The Children's Hospital at Montefiore New York, NY, United States
Jessica Perfetto1, Donna Yoo2, Carolina Tamashiro3, Megan Perron4, Natalia Vasquez Canizares5 and Dawn Wahezi6, 1The Children's Hospital at Montefiore, Division of Rheumatology, Bronx, NY, 2Albert Einstein College of Medicine, Bronx, NY, 3The Children's Hospital at Montefiore, Department of Pediatrics, Bronx, NY, 4Children's Hospital Colorado, Division of Rheumatology, Aurora, CO, 5Children's Hospital at Montefiore/ Albert Einstein College of Medicine, New York, NY, 6Children's Hospital at Montefiore, Bronx, NY
Background/Purpose: Viruses can trigger juvenile idiopathic inflammatory myopathies (JIIM), including juvenile dermatomyositis (JDM), juvenile polymyositis (JPM), and overlap myositis. There is growing evidence that infection with severe acute respiratory syndrome coronavirus 2 (SARS-CoV-2) can trigger autoimmune diseases in genetically susceptible individuals, including idiopathic inflammatory myopathies (IIM). Studies show similarities between SARS-CoV-2 infection and anti-melanoma differentiation-associated gene 5 (MDA5) antibody-related dermatomyositis, suggesting possible shared underlying autoimmune and/or inflammatory mechanisms. To date, few studies described individual cases of JIIM following SARS-CoV-2 infection, and, to our knowledge, none explored its effects on the clinical presentation of JIIM. In this study, we aim to investigate the impact of SARS-CoV-2 on JIIM by comparing onset of new JIIM cases and clinical and laboratory characteristics at disease onset in patients diagnosed before and after onset of the Coronavirus Disease 2019 pandemic (COVID 19).

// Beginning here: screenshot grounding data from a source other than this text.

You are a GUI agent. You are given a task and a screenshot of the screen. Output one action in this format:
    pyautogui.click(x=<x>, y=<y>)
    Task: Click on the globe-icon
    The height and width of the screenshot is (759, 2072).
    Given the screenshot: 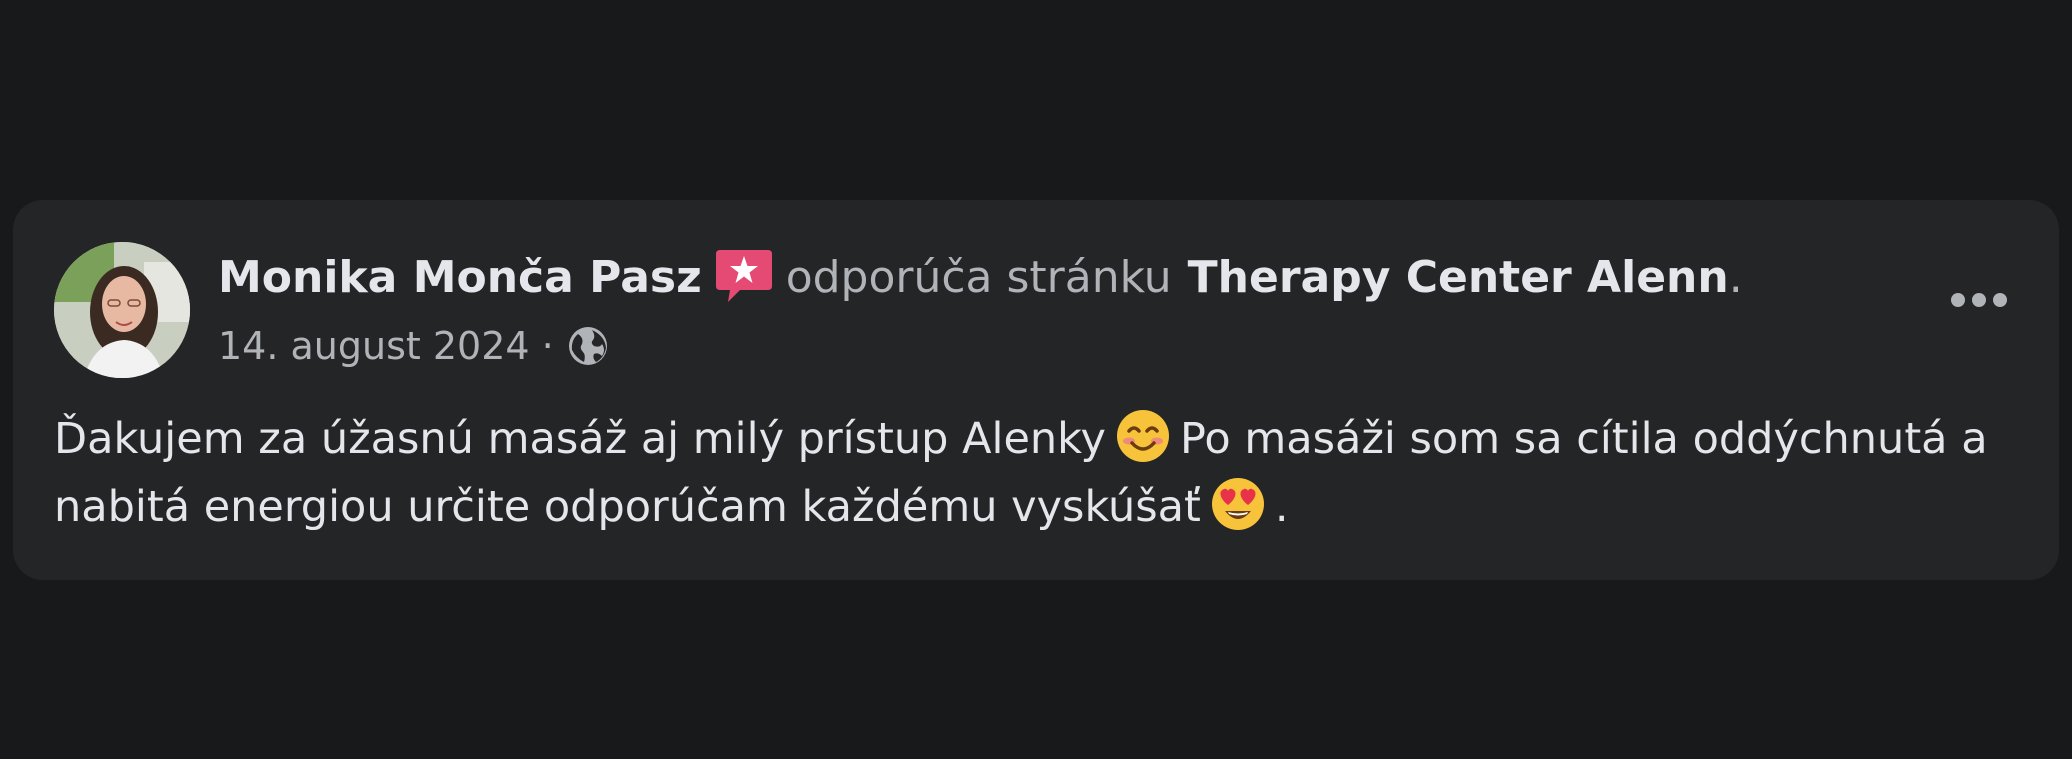 What is the action you would take?
    pyautogui.click(x=588, y=346)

Methods: Patients diagnosed with JIIM prior to age 19 at The Children's Hospital at Montefiore were eligible for study inclusion. Demographic, clinical, and laboratory data, as well as evidence of exposure to SARS-CoV-2, were collected retrospectively by manual chart review. Patients were grouped into pre-COVID 19 (defined as prior to January 1, 2020) and post-COVID 19 (defined as January 1, 2020, or later). Descriptive statistics were used to summarize each variable. Non-parametric testing was performed using Fischer's exact test and Wilcoxon rank sum test.

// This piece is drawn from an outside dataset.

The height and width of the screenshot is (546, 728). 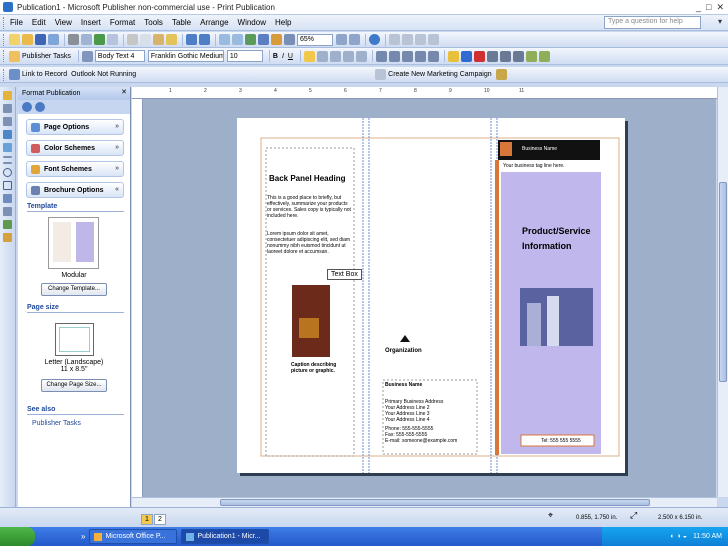 What do you see at coordinates (394, 40) in the screenshot?
I see `link-textbox-icon` at bounding box center [394, 40].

Results: Forty-four patients were included (Table 1). Thirty-four patients (77.3%) were diagnosed pre-COVID 19 and ten patients (22.7%) were diagnosed post-COVID 19, of which five (50%) had known exposure to or infection with SARS-CoV-2. Patients diagnosed with JIIM post-COVID 19 were more likely to be non-Hispanic Black or Asian (p = 0.041), develop disease at an older age (p = 0.009), and present with non-classic cutaneous manifestations (as opposed to classic findings of Gottron's papules/sign or Heliotrope rash) (p = 0.031), despite similar frequencies of JDM versus overlap myositis. While presence of muscle weakness did not differ between the groups, patients diagnosed post-COVID 19 tended to have more severe weakness, though results were not statistically significant. Despite delays to diagnosis reported during the pandemic, there was no difference between time from symptom onset to diagnosis.
Conclusion: This is the first study to explore the potential effects of SARS-CoV-2 on the clinical presentation of JIIM. In our center, we found that patients diagnosed with JIIM after COVID 19 were more likely to be racial minorities, older, and present with non-classic cutaneous manifestations. Clinicians should consider JIIM even in the absence of classic cutaneous manifestations, particularly in the post-COVID 19 era. Patients should be followed longitudinally to explore long-term impacts of SARS-CoV-2 on JIIM. Further investigation is warranted to identify the mechanisms by which SARS-CoV-2 impacts JIIM and how these differ from the effects of other viruses. Table 1 Disclosures: J. Perfetto, None; D. Yoo, None; C. Tamashiro, None; M. Perron, None; N. Vasquez Canizares, None; D. Wahezi, None.